Years after I’d made the detour from my Roman Catholic childhood into the land of Protestantism, a devout and educated Catholic—a deacon in his parish—listened to my story over Easter dinner and attempted to set me straight.
The deacon was the father of a good friend who’d invited me, single and living alone in those days, to dinner with her family. I arrived, fresh from an Easter service among the Methodists. I shared snippets from the morning—the white lilies blooming around the altar; the woman pastor racing down the aisle, Sunday School class in tow, all proclaiming, “He’s Risen!” to kick things off.
The deacon peered at me over his eyeglasses, smiled indulgently, and told me that, Methodist services notwithstanding, I was still a Catholic.
“Were you confirmed?” he asked.
I told him that I had been confirmed, back in elementary school, some twenty years earlier. For him, that settled things. The Church of Rome, he assured me, had first dibs on my soul.
I laughed and went back to the ham on my plate. He was a kind-hearted man just telling me the truth as he saw it, and that was okay. My truth was that I didn’t think about the Catholic Church much anymore. It had been consigned to my spiritual past—along with all of its rituals and rules.
The Church of Rome, he assured me, had first dibs on my soul.
Fast-forward another twenty years, and my son is attending a Catholic elementary school. He started this past fall. It’s a small school, vigorous and demanding, yet nurturing and warm—just the type of community we wanted. This wasn’t our original plan. But parent after parent suggested we consider this school—whether or not we were Catholic.
My husband and I first visited the campus just before Christmas last year. The old brick building was in full holiday bloom: a tree decorated with ornaments the children had made, white paper silhouettes of angels and stars and nativity scenes taped in the tall windows. I was charmed, but a little wary.
We met with the principal in his private office. I liked him right away, the careful way he listened and met our eyes as we spoke, how fully he answered our questions. He’s a deacon, too. He’s also a scholar, a linguist who speaks four languages and holds advanced degrees in education.
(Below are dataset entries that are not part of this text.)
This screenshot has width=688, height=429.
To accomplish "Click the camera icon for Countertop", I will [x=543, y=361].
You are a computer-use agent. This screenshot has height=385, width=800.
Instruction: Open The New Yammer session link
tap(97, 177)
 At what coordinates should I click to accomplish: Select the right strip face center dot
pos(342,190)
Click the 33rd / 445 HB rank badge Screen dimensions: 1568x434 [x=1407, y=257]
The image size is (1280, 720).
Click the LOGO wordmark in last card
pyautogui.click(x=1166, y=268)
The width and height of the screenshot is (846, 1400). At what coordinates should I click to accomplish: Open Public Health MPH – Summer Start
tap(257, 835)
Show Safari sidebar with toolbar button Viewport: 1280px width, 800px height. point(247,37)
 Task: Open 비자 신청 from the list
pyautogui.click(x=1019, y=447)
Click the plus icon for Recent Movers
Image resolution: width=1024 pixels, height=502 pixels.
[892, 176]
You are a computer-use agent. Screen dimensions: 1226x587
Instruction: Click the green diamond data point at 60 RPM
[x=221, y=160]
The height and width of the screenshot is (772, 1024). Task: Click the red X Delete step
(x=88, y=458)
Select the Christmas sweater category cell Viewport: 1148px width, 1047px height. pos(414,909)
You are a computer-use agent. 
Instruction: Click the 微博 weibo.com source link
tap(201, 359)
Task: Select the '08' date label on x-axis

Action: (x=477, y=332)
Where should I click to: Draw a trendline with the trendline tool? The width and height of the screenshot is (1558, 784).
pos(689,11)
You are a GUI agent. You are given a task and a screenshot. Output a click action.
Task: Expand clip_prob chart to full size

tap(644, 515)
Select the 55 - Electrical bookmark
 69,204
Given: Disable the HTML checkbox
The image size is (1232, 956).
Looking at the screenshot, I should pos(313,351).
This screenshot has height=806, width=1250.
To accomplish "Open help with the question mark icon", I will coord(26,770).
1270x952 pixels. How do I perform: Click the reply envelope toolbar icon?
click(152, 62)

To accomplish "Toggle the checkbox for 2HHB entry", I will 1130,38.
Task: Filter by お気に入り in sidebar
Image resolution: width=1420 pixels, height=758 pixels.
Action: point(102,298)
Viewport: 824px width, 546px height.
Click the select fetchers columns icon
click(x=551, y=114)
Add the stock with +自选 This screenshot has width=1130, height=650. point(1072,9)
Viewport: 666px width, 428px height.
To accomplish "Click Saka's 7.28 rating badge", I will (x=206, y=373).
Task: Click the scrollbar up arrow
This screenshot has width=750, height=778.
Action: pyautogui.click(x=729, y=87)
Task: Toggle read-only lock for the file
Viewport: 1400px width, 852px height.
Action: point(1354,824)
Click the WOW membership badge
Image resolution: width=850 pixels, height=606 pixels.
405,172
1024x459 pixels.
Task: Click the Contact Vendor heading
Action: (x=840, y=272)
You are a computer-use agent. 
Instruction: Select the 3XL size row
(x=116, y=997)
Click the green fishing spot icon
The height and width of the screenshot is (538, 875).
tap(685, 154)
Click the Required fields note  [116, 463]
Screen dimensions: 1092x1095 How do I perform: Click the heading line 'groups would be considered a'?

“We’re not practicing Catholics,” I told him right off the bat.
He smiled. “It doesn’t matter. We welcome everyone.”
I liked him even more.
We toured the building, walking up to the second- and third-floor classrooms. Bible quotes hung on the walls over Chromebook laptops, iPads, and white board technology. A brand new science lab and a rich, diverse library welcomed students.
We took the stairs down to the basement, where a statue of the Blessed Mother stands in the stairwell in a recessed alcove surrounded by the stone of the building’s foundation. It looks like a little basement grotto. I stopped before her. The Holy Blessed Mother, in her powder blue robes, compassion etched into the creamy stone of her face. Pinpoints of white light shine from her radiant blue eyes, the serpent crushed beneath her feet. She brought to mind all the statues and rosaries and saints of my childhood, curious figures to me then, something else to me now. More than sentimental symbols, they are representations in our shared ecumenical quest, little windows into the mystery of God, inviting a glance.
An amazingly devoted staff of lay people run my son’s school. They give their all to the children every day. My son has flourished academically and socially. He attends Mass once a month, on a weekday. He enjoys the church building—it’s more than 100 years old with a soaring ceiling and stained glass that catches the sunlight—and the air of solemnity (or the “total quiet,” as he calls it) that precedes the Mass.
As a non-Catholic, he can’t receive Communion, so he folds his arms over his chest and gets a blessing instead. He receives Communion on Sundays at our church. He’s got a foot in both camps now, and I can already see that it’s making him more tolerant and curious about the way the world—oh, and maybe God, too—works.
Peering through different lenses, we catch glimpses of God. My son’s journey is just beginning. I hope he finds that each lens yields a new insight. They’re like the milestones on a journey. The lights in Mary’s eyes will be signposts along the way for my son now, illuminating what they can. Just as they have done for me.